Vom Nutzen der Second-Hand-Wärme
Zwei Männer in Arbeitskleidung stehen auf einer Wiese vor einer Windkraftanlage. Symbolfoto.
Primär-Energie wird mittelfristig teurer werden, Second-Hand-Wärme muss besser genutzt werden (imago images / Westend61)
Viele Unternehmen beobachten die Klimadiskussion schon deshalb, weil sie wissen wollen, worauf sie sich künftig einstellen müssen. Auch wenn das Klimapaket der Bundesregierung für viele nicht weitreichend genug ausgefallen ist. Der Trend scheint klar: Primär-Energie wird mittelfristig teurer werden und auch die Steuer auf den Kohlendioxidausstoß wird nicht nur steigen, sondern auch auf immer mehr Wirtschaftsbereiche ausgedehnt werden.
Für Frank Schönberger vom Autohaus Märtin ist das eher eine schöne Aussicht. Die Büro- und Verkaufsräume ihrer Freiburger Niederlassung werden schließlich mit der überschüssigen Produktionswärme der benachbarten Zigarettenfilterfabrik beheizt.
Die Entscheidung für die Second-Hand-Wärme fiel bei Märtin schon vor der aktuellen Diskussion um eine allgemeine CO2-Steuer. Heute sind sie bei Märtin froh darüber. Denn ohne eigene Heizung wird auch in Zukunft keine CO2-Steuer anfallen.

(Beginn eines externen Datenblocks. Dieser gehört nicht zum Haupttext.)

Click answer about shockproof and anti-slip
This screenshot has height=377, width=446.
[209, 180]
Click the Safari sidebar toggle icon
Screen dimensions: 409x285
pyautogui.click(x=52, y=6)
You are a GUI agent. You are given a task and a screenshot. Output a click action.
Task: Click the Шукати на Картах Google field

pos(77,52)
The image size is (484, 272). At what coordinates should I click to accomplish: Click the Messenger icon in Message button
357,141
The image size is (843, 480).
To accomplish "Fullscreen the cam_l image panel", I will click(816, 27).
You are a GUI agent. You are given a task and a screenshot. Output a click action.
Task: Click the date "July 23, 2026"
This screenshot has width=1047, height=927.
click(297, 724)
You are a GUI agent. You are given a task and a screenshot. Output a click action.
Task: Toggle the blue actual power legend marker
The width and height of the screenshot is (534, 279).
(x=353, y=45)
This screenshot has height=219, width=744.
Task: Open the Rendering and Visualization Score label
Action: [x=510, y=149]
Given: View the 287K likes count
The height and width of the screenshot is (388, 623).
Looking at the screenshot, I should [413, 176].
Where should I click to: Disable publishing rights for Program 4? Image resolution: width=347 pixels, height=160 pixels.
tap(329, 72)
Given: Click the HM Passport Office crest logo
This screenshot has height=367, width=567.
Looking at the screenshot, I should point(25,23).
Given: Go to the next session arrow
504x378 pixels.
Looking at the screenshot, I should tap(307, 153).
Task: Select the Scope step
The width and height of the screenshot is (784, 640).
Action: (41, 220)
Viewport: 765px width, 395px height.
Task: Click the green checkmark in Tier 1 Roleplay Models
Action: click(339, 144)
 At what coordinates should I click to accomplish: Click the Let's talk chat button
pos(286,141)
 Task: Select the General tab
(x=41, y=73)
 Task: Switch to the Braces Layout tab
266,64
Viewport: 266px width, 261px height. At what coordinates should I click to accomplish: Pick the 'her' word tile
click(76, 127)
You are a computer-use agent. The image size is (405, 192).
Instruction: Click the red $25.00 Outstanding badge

"Das betrifft uns nicht, weil wir produzieren ja kein CO2. Wir beziehen Wärme. Das war für uns jetzt keine Entscheidungsgröße, weil die Entscheidung ist vor drei Jahren getroffen wurde, da war das noch kein Thema. Aber wenn man die Entscheidung in dieser Zeit treffen müsste, wäre das eine Entscheidungsgrundlage. CO2, ja."